Confinada à sua prisão caseira,
esta mulher, em breve, se desgostará desta vida monótona
e também do marido, que imaginara um galã de romance
e que não é mais do que um prático homem,
sem nada de misterioso nem aventureiro. Esta mulher cairá
no abismo quando o amante (neste caso particular, Bazílio)
lhe disser “Mas queres que te ame como no teatro? (...)
isso são tolices! Já nos conhecemos muito para
isso, minha rica!” Então, Luíza olhará
para dentro de si para constatar apenas: “O que a levara
para ele? Nem ela sabia: não ter nada que fazer, a curiosidade
romanesca e mórbida de ter um amante, mil vaidadezinhas
inflamadas, um certo desejo físico... e sentira-a, porventura,
essa felicidade que dão os amores ilegítimos de
que tanto se fala? Nunca! Todo o prazer que sentira ao princípio,
que lhe parecera ser o amor, vinha da novidade, do saborzinho
delicioso de comer a maçã proibida!” (PB,
224)
O que Luíza ganha com a relação
extraconjugal é a sua própria destruição
(Eça reserva-lhe um curioso destino romântico –
a morte febril por remorso). Já o sedutor Bazílio
continua a sua vida galante – ele “parte, levando
as recordações romanescas da aventura; ela fica
nas amarguras permanentes do erro” como nos diz Eça.

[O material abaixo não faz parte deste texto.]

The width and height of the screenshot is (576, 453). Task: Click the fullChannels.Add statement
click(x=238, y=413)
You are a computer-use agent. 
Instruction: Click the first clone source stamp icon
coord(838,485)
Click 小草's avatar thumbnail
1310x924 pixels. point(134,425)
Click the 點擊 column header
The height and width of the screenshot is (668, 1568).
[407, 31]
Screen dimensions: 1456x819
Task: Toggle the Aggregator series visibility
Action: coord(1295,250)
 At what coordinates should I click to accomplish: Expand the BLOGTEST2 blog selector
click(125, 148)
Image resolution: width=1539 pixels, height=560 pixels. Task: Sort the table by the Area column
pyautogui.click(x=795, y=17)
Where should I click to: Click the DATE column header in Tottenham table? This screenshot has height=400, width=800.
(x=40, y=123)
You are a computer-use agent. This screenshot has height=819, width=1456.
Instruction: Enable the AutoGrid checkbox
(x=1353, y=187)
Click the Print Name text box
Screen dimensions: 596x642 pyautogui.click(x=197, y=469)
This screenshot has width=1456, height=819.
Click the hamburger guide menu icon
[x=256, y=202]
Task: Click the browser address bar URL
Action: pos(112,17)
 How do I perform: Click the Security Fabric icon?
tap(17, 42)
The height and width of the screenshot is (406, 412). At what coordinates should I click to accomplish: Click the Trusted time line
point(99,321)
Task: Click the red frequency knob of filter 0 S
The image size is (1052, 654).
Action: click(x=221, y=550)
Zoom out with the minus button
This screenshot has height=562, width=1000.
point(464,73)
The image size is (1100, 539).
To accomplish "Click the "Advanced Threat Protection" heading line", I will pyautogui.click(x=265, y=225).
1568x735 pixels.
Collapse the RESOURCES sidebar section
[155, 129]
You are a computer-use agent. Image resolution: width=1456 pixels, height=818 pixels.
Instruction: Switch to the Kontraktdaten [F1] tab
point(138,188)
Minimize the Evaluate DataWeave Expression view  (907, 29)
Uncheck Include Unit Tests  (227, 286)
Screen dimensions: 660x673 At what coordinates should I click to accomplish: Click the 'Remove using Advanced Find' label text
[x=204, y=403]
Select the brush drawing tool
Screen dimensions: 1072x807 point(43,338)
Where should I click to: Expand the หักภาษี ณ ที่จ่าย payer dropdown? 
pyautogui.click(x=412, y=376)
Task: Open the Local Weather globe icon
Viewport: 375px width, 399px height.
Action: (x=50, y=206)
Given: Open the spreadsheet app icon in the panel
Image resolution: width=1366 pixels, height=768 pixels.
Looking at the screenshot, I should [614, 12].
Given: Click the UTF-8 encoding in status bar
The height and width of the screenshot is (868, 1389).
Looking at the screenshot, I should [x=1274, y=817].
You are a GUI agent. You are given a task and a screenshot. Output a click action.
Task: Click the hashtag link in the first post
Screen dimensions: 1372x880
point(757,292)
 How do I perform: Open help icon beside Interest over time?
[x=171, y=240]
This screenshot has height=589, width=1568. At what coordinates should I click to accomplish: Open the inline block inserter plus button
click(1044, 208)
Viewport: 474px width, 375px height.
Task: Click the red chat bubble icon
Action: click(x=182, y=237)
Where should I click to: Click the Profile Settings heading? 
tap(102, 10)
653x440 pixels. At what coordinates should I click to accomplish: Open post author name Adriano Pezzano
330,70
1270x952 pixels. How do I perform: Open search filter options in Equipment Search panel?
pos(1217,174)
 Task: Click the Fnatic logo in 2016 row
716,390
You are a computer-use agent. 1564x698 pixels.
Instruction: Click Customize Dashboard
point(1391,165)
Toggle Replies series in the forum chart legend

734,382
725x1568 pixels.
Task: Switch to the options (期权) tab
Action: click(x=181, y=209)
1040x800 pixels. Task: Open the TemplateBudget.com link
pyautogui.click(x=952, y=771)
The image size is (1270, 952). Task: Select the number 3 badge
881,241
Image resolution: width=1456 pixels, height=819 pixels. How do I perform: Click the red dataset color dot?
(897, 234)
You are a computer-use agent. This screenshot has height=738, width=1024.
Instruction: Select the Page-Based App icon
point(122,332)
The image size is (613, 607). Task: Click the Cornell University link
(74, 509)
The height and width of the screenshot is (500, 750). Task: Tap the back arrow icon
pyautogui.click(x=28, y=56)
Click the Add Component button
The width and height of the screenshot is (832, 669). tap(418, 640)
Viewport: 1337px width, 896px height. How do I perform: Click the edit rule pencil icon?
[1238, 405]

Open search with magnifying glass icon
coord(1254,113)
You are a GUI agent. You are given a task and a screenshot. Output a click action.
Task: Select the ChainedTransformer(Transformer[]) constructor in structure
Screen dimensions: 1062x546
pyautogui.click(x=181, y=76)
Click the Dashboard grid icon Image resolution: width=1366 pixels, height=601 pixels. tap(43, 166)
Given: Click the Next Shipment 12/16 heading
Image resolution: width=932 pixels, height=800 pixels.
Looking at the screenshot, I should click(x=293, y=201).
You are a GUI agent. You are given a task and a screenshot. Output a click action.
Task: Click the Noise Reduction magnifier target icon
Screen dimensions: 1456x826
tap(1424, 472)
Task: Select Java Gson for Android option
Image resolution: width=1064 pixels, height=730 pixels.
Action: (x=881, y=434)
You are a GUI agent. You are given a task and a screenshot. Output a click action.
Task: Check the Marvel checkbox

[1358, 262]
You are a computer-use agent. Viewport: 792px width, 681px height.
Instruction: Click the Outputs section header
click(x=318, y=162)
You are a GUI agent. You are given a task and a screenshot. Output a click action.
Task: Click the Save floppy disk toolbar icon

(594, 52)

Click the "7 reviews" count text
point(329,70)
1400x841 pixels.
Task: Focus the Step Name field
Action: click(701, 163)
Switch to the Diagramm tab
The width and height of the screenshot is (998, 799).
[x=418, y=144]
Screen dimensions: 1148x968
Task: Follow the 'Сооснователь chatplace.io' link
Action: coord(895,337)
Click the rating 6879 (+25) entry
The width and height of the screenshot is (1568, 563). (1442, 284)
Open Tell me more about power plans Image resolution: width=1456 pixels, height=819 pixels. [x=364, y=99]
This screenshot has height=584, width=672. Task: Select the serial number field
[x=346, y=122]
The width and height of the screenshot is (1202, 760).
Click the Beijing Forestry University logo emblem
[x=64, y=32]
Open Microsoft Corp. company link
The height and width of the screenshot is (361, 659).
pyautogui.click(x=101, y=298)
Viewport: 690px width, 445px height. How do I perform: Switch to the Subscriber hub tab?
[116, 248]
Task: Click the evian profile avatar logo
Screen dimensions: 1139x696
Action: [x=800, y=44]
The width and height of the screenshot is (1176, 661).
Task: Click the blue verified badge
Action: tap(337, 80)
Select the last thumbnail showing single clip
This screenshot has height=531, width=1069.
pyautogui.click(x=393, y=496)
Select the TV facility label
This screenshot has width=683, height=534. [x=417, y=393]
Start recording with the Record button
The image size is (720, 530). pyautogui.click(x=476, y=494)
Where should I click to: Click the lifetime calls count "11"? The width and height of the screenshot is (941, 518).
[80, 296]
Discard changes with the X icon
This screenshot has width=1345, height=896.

O castigo social para o homem que tem relações
socialmente não legalizadas nunca é grave –
veja-se o conselheiro Acácio, amigo da casa, que vive
em uma situação amorosa com a criada, que todos
fingem ignorar... Já a amiga de Luíza, Leopoldina,
é criticada por todos e mesmo proibida de frequentar
as casas das “boas famílias” por ter numerosos
amantes.
Assim, esta breve panorâmica queirosiana
(baseada nos textos teóricos d’ As Farpas e no
romance de tese sobre os efeitos catastróficos da educação
romântica que é O Primo Bazílio) vem mostrar-nos
um outro lado de Eça, desse homem tão moderno
e tão amante do progresso, porta-voz da geração
revolucionária e culta de 70: um lado tradicionalista,
misógino, parcial, verdadeiramente diverso e oposto ao
Eça que conhecemos e que tanto admiramos.”